В концепции потока есть одна проблема: общество должно быть действительно динамичным, в нем должна сложиться система социальных лифтов, реалистичные стратегии переходов. Должен быть момент свободы, который делает будущее открытым, без жестко программирующих элементов. Если в жизни нет игры, интерес к ней начинает затухать. Наступает та самая обыденность, которая сводила с ума чеховских героев. Насколько ситуация в современной России обеспечивает этот поток? Вопрос негативно-риторический. Не обеспечивает, потока нет, и возможно, для молодежи это наиболее чувствительная проблема. Перспектива не просматривается, картина будущего смазана, социальный лифт стопорится. Нет большой идеи, которая определяет смысл социальной жизни. Эта проблема касается и вполне развитых азиатских стран, где ролевые функции расписаны очень жестко. Но у нас своя специфика. В вязкой картине будущего цели начинают казаться нереалистичными. Теряется и ценность будущего: надо встраиваться в то, что есть, но кому-то это может показаться неинтересным. Социальное пространство для целей сужается, они становятся сугубо частными и группируются вокруг потребления.

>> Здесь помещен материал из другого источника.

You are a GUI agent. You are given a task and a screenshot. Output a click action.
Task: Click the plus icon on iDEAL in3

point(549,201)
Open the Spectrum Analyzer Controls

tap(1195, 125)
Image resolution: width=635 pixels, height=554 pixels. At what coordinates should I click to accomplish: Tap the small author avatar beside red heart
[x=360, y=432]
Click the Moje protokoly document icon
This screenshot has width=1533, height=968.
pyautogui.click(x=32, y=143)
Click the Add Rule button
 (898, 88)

И вот здесь проявляется еще один специфичный мотив современности — суицид как форма потребления. В литературе часто культивируется образ самоубийцы, доведенного до отчаяния или полной пустоты. Однако культура потребления формирует новый тип, который можно описать как доведенное до предела гурманство (новый, конечно, условно — аналоги возможны и в Древнем Риме). Многое уже попробовано, а то, что осталось, уже не отражает блеск новизны. Если вся культура формирует критерии отдельного человека или страны в целом — масштабом и качеством потребления, то внутри этого культа в отдельных сознаниях неизбежно возникает и такой поворот: смерть — это что-то совсем неизведанное и попробовать ее — это особый стиль. Самоубийство в этой логике является не отречением от себя, но формой опыта, близкой к извращенному гедонизму. Поймать блеск невиданного и заодно не видеть то, от чего уже тошнит.

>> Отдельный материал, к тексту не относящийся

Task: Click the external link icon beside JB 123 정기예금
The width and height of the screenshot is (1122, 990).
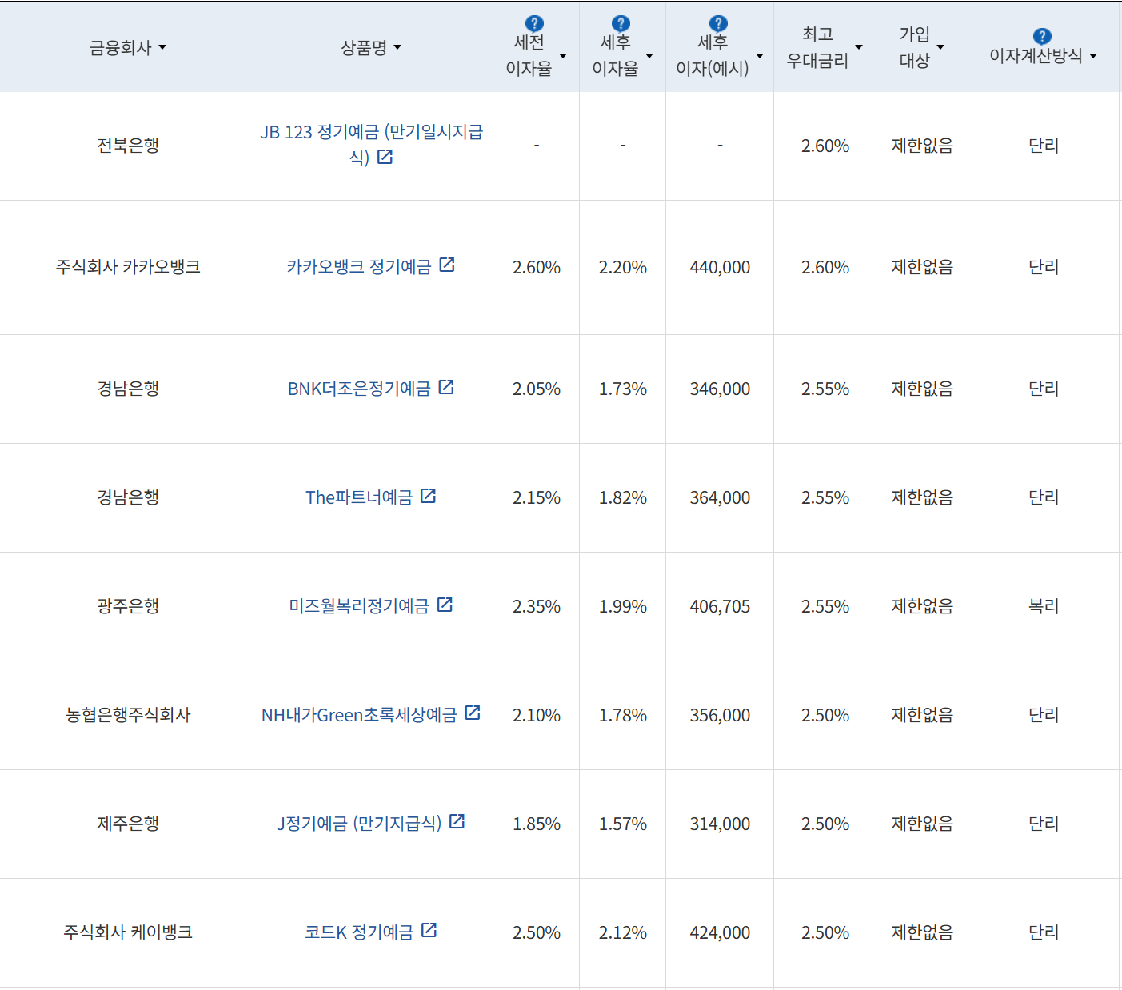Action: [385, 157]
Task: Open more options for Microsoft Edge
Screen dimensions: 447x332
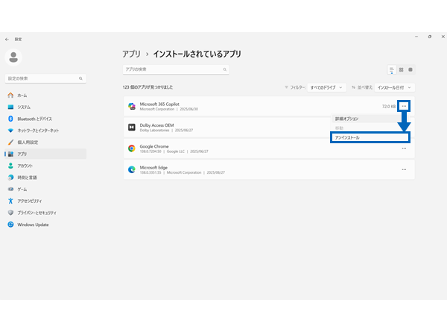Action: click(404, 169)
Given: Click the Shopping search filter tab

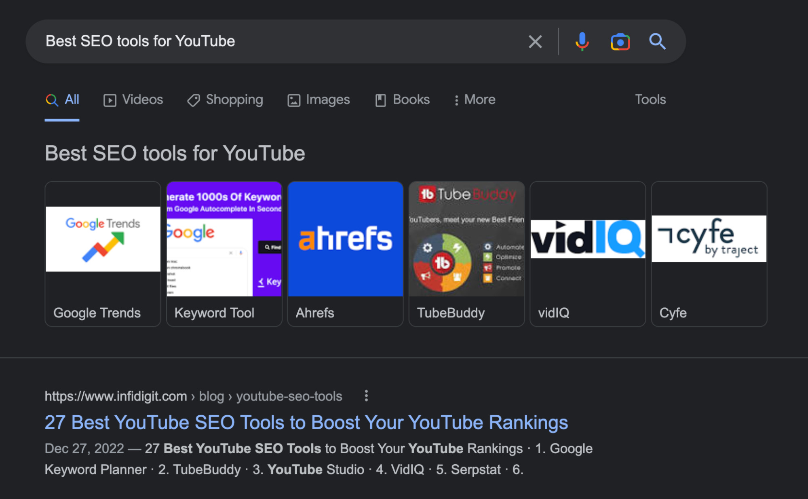Looking at the screenshot, I should point(228,100).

Блокираторы такого подхода работают здесь через усложнение формулы жизни, культивирование установок сознания, в которых звучит мотив самоотдачи и служения. В целом русский тип сознания созвучен этому мотиву. Однако для этого должна появиться мобилизующая идея, которой сегодня нет. Возможна ли она в принципе? Простое ее описание на уровне концепции — это бессмысленный труд. И у населения страны, и у молодежи в особенности должны появиться моральные авторитеты, которые всей своей жизнью задают ориентиры для окружения. Слом системы авторитетов, который происходил в последние десятилетия, имел две стороны: он и освобождал сознание от давления, и подвешивал его в пустоте, лишал системы этических координат. Должны появиться живые носители идеалов, если не национального масштаба, то в локальных ситуациях. Но для этого необходимо открытое социальное пространство.

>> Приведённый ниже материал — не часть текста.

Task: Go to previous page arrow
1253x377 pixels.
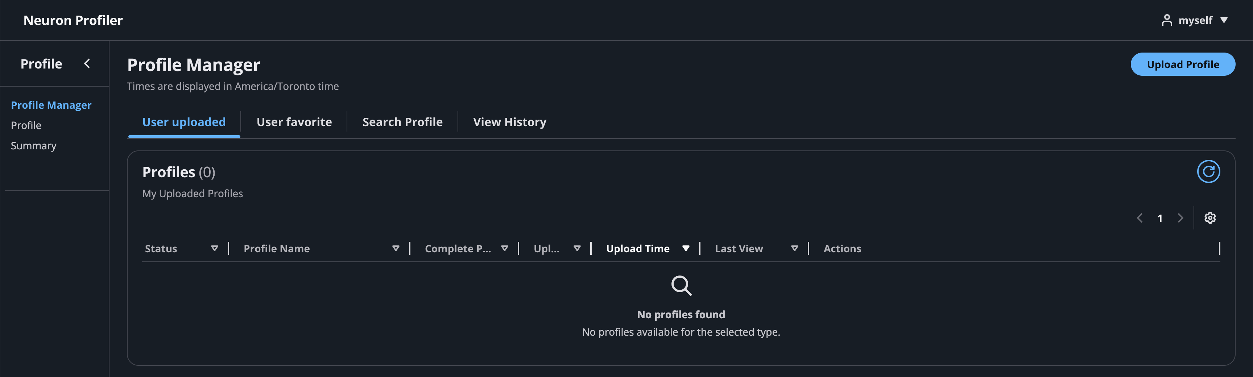Action: coord(1139,218)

Таким образом, проблема подростковой суицидальности не решается только на техническом уровне нейтрализации кураторов «групп смерти». Есть культуры витальные, сильные, формирующие мощные импульсы. Есть ослабленные, потерявшиеся, с разбитым компасом. И масса промежуточных вариантов. Определить в этой сетке место России сейчас сложно, но очевидно, что заморозка сильно сковало социальную энергию. А во сне будут возникать химеры и драмы, подобные выбросившимся на сушу синим китам.
(Материал подготовлен по мотивам культурологического семинара экспертного центра «Платформа»)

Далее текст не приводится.